## START INFORMATION SHOWN

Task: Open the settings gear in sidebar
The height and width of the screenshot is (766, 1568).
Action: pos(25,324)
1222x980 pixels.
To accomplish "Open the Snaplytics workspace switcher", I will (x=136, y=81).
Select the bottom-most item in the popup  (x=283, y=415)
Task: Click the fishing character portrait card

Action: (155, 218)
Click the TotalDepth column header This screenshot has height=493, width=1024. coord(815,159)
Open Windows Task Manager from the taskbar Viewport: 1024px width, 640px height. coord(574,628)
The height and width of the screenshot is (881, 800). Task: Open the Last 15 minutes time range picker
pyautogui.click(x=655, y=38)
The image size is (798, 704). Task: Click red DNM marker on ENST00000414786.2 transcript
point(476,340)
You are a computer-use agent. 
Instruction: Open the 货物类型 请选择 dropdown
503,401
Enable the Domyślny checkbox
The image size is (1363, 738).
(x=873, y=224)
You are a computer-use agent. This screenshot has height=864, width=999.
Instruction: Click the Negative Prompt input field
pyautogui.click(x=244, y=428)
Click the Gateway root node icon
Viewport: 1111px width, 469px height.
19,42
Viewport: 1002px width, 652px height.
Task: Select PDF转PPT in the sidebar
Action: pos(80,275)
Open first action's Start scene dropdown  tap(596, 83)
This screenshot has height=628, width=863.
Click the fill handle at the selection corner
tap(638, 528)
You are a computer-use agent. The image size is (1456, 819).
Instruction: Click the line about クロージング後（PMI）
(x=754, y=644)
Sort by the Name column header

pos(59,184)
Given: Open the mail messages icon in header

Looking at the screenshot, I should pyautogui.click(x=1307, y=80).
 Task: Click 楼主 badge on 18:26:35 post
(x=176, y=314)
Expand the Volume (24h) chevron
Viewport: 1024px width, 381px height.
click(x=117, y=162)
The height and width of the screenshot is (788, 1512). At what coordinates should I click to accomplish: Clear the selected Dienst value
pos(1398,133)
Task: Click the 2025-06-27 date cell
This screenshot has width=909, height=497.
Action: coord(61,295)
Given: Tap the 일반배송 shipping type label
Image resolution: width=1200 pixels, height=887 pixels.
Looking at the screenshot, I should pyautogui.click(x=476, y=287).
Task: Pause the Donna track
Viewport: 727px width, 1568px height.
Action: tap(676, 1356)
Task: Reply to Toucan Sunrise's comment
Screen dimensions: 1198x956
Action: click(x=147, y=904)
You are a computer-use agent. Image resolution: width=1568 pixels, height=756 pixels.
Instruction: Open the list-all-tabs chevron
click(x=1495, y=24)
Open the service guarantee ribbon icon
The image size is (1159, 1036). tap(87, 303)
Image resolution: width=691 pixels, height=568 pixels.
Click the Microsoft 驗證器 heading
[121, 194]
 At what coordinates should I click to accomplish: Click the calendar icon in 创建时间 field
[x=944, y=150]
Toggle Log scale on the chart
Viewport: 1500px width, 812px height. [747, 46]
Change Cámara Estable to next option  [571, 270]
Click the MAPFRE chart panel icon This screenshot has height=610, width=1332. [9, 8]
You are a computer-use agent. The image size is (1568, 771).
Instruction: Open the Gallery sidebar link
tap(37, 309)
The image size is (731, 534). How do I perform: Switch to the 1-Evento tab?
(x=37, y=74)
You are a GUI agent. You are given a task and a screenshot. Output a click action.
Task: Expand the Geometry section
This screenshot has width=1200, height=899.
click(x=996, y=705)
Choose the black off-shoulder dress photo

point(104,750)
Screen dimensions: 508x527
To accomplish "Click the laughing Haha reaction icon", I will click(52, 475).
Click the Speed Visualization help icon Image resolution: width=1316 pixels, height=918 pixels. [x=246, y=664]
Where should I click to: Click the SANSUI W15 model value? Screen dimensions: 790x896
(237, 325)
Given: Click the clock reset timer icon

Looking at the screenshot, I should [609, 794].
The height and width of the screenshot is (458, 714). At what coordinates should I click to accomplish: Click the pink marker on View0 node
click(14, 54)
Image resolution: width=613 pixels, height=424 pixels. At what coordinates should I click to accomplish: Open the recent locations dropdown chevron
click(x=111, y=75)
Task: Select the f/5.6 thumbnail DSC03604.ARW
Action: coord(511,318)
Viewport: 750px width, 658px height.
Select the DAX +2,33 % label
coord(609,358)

## END INFORMATION SHOWN

DIRECTIVE: Can you render the records as a Markdown table with the columns Row and Entry, one row per line and blank lines left out? Begin at the first line of the records and stop after the line that contains "Click the TotalDepth", including both.

RIGHT ANSWER:
| Row | Entry |
|---|---|
| 1 | Task: Open the settings gear in sidebar |
| 2 | The height and width of the screenshot is (766, 1568). |
| 3 | Action: pos(25,324) |
| 4 | 1222x980 pixels. |
| 5 | To accomplish "Open the Snaplytics workspace switcher", I will (x=136, y=81). |
| 6 | Select the bottom-most item in the popup  (x=283, y=415) |
| 7 | Task: Click the fishing character portrait card |
| 8 | Action: (155, 218) |
| 9 | Click the TotalDepth column header This screenshot has height=493, width=1024. coord(815,159) |